Stored records:
-.-.-
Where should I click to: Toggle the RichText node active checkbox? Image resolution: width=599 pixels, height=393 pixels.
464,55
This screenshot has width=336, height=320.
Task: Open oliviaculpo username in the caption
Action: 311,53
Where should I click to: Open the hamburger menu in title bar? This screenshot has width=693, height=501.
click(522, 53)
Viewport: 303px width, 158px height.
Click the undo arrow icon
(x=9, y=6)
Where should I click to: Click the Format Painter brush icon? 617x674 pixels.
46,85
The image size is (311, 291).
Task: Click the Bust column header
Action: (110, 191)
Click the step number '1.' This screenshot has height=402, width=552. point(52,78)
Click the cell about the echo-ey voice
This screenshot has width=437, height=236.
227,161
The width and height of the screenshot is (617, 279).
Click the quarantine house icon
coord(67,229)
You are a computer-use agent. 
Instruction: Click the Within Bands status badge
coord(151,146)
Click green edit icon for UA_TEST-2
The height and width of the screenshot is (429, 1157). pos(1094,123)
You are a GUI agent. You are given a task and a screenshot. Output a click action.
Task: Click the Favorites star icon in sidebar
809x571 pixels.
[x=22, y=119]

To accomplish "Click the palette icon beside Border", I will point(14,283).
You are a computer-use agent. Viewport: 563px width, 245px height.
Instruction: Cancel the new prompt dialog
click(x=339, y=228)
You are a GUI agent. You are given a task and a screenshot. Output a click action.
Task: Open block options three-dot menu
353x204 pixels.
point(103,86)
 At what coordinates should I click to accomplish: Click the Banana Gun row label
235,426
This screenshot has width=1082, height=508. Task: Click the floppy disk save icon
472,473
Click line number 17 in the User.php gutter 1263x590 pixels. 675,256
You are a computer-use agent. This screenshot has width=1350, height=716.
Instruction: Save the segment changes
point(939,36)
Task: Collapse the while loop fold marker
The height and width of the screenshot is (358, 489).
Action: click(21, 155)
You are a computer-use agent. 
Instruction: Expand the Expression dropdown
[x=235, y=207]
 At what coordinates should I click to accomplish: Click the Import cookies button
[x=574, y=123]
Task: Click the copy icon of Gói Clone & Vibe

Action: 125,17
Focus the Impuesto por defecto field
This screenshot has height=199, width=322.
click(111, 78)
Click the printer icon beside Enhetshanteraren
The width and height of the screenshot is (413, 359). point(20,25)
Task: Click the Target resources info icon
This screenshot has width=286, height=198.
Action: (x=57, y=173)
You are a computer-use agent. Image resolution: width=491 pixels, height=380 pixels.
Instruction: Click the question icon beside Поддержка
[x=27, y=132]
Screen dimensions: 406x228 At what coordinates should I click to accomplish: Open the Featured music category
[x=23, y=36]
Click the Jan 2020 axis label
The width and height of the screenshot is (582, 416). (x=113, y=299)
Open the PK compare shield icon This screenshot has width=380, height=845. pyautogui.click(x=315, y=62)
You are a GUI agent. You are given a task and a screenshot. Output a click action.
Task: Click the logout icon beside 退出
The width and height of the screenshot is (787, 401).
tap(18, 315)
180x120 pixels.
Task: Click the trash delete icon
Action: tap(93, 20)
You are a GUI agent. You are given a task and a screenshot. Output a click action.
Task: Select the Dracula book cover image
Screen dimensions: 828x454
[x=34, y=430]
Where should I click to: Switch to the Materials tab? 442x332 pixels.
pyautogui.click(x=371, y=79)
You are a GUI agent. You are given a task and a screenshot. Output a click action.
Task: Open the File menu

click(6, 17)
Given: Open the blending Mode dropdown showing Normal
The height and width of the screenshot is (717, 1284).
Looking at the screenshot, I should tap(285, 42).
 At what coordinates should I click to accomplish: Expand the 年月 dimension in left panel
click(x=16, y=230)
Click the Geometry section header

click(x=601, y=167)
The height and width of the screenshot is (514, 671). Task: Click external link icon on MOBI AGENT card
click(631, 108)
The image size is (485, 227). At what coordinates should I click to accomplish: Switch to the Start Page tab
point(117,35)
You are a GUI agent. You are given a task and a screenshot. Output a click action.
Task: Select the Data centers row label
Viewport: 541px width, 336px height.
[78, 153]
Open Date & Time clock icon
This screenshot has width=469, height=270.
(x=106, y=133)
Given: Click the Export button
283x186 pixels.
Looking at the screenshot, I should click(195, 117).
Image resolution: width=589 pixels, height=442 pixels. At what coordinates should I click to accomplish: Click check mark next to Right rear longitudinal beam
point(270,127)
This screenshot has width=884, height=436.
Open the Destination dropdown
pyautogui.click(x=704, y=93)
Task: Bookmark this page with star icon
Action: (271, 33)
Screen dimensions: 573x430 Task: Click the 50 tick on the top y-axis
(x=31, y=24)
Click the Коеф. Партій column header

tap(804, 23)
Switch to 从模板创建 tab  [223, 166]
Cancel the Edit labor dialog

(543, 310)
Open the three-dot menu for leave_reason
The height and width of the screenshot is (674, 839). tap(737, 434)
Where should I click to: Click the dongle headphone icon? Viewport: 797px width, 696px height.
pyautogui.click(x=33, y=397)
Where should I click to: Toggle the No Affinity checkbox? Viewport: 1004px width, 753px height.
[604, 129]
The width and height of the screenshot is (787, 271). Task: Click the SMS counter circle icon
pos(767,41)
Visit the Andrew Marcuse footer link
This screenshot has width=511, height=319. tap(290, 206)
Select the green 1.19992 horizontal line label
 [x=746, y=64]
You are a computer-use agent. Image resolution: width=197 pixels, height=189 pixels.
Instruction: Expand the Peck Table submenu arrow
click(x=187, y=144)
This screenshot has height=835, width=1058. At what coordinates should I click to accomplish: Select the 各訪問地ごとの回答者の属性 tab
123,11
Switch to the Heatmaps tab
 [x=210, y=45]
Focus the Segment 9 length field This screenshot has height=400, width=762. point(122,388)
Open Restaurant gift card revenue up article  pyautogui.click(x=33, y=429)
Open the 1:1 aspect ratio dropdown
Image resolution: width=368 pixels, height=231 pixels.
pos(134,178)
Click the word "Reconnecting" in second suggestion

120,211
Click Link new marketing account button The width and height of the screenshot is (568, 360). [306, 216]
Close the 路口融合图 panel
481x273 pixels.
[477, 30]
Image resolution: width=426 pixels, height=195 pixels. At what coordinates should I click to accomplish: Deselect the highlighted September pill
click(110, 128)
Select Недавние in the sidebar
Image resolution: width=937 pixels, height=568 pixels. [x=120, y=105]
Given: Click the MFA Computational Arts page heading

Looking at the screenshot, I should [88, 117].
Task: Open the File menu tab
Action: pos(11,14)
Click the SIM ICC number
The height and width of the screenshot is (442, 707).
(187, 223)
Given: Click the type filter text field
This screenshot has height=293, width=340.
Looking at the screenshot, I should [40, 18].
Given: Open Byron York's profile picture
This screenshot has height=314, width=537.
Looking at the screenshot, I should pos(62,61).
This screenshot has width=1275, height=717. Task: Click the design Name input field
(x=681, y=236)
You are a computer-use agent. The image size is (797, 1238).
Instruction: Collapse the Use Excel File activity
-.-.-
> _Prompt_: Write out, please, only the lines from the one with "Select Недавние in the sidebar" through the last line above, both included and unchanged.

> _Solved problem_:
Select Недавние in the sidebar
Image resolution: width=937 pixels, height=568 pixels. [x=120, y=105]
Given: Click the MFA Computational Arts page heading

Looking at the screenshot, I should [88, 117].
Task: Open the File menu tab
Action: pos(11,14)
Click the SIM ICC number
The height and width of the screenshot is (442, 707).
(187, 223)
Given: Click the type filter text field
This screenshot has height=293, width=340.
Looking at the screenshot, I should [40, 18].
Given: Open Byron York's profile picture
This screenshot has height=314, width=537.
Looking at the screenshot, I should pos(62,61).
This screenshot has width=1275, height=717. Task: Click the design Name input field
(x=681, y=236)
You are a computer-use agent. The image size is (797, 1238).
Instruction: Collapse the Use Excel File activity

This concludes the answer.